Ansible playbooks for upgrading ceph in MOS 9.2

Primary LanguageShell

Non-disrupting Ceph upgrade from 0.94.6 to 0.94.9 in MOS 9.x

Synopsis

Bugfixes and improvements

The most notable changes:

See the official changelog for more details.

Preparations

Please note that the upgrade procedure does not disrupt clients (such as VMs using rbd images).

  • Install ansible 2.2.x on the master node

    • Enable EPEL repository:

      wget -N https://dl.fedoraproject.org/pub/epel/epel-release-latest-7.noarch.rpm
      yum install epel-release-latest-7.noarch.rpm
      
    • Install ansible package:

      yum install ansible
      
  • Clone this repository (on the master node):

    git clone https://github.com/asheplyakov/mos9-ceph-upgrade.git
    
  • Prepare inventory file hosts which lists all monitor, OSD, and client nodes using the scripts/make_fuel_inventory.sh script. Use the hosts.sample example to check if the generated inventory file makes sense. Note: inventory must use hostnames (either short or fully qualified), listing just an IP address of a node won't work (and can break the cluster).

Preflight checks

  • Check if ansible is able to communicate to the cluster:

    ansible -i hosts all -m ping
    
  • Check if the cluster is OK, ceph -s should report HEALTH_OK, all PGs should be active+clean, if not, you should fix any problems before upgrading.

  • Check if apt-get` can access Ubuntu and MOS APT repositories (either directly or via a proxy) on monitor, OSD, and client nodes.

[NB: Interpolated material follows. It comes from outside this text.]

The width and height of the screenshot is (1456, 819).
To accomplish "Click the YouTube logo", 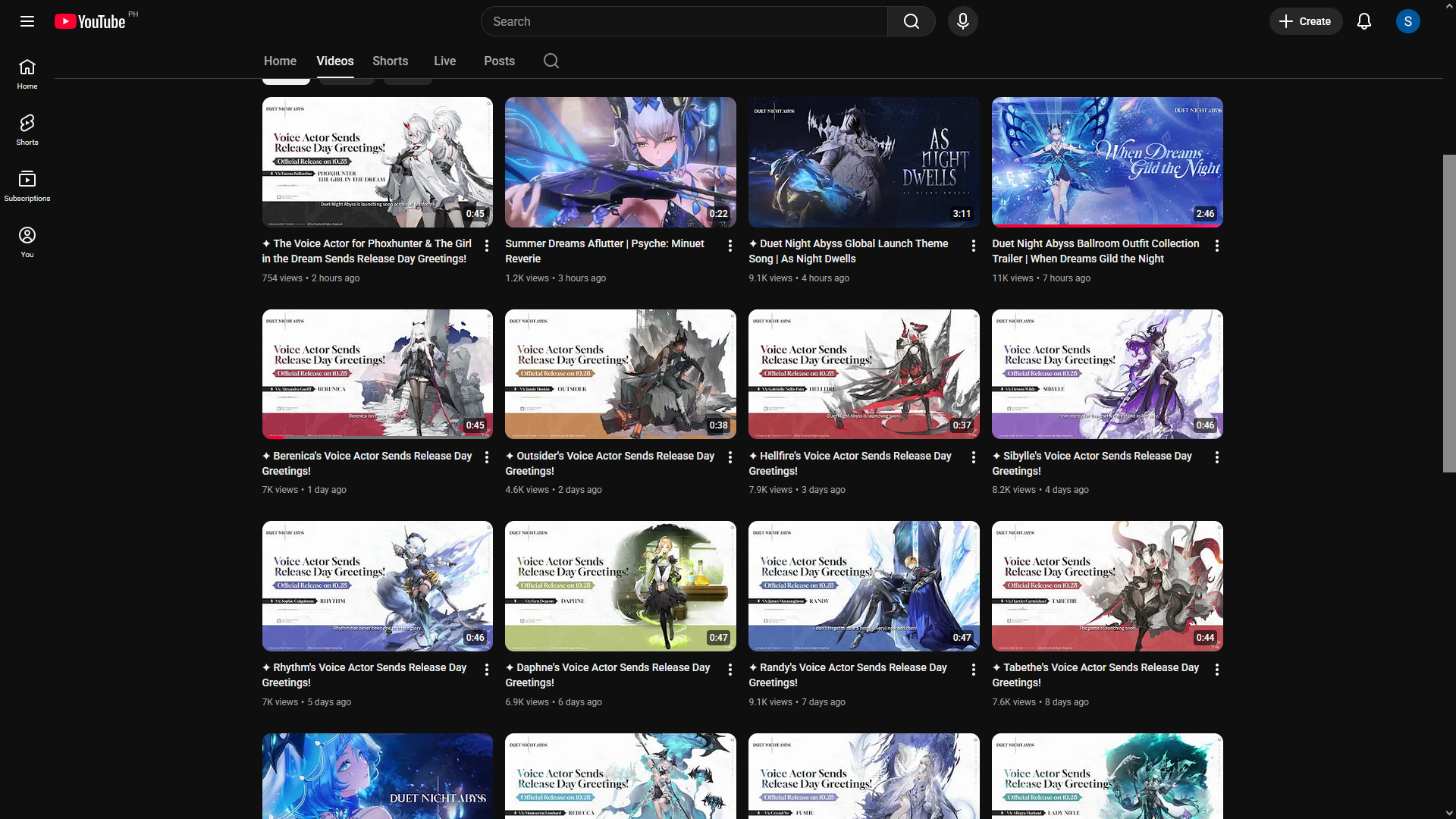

  • (For QA only) In order to generate a test load (so bugs in ceph and upgrade scenario can be exposed) run on the master node:

    ansible-playbook -i hosts make_test_load.yml
    

Upgrade ceph cluster

  • On the master node run:

    ansible-playbook -i hosts site.yml
    

Restart VMs

Although the upgrading servers (monitors and OSDs) according to the above instructions does not disrupt clients, it's necessary to restart qemu processes serving VMs (and other services which use ceph) In order to apply client libraries (librados2.so and librbd1.so) fixes. Note that the VMs (and daemons) which haven't been restarted will keep using the old (buggy) version of rbd client library (librbd1.so) and might hit the rbd cache data corruption bug.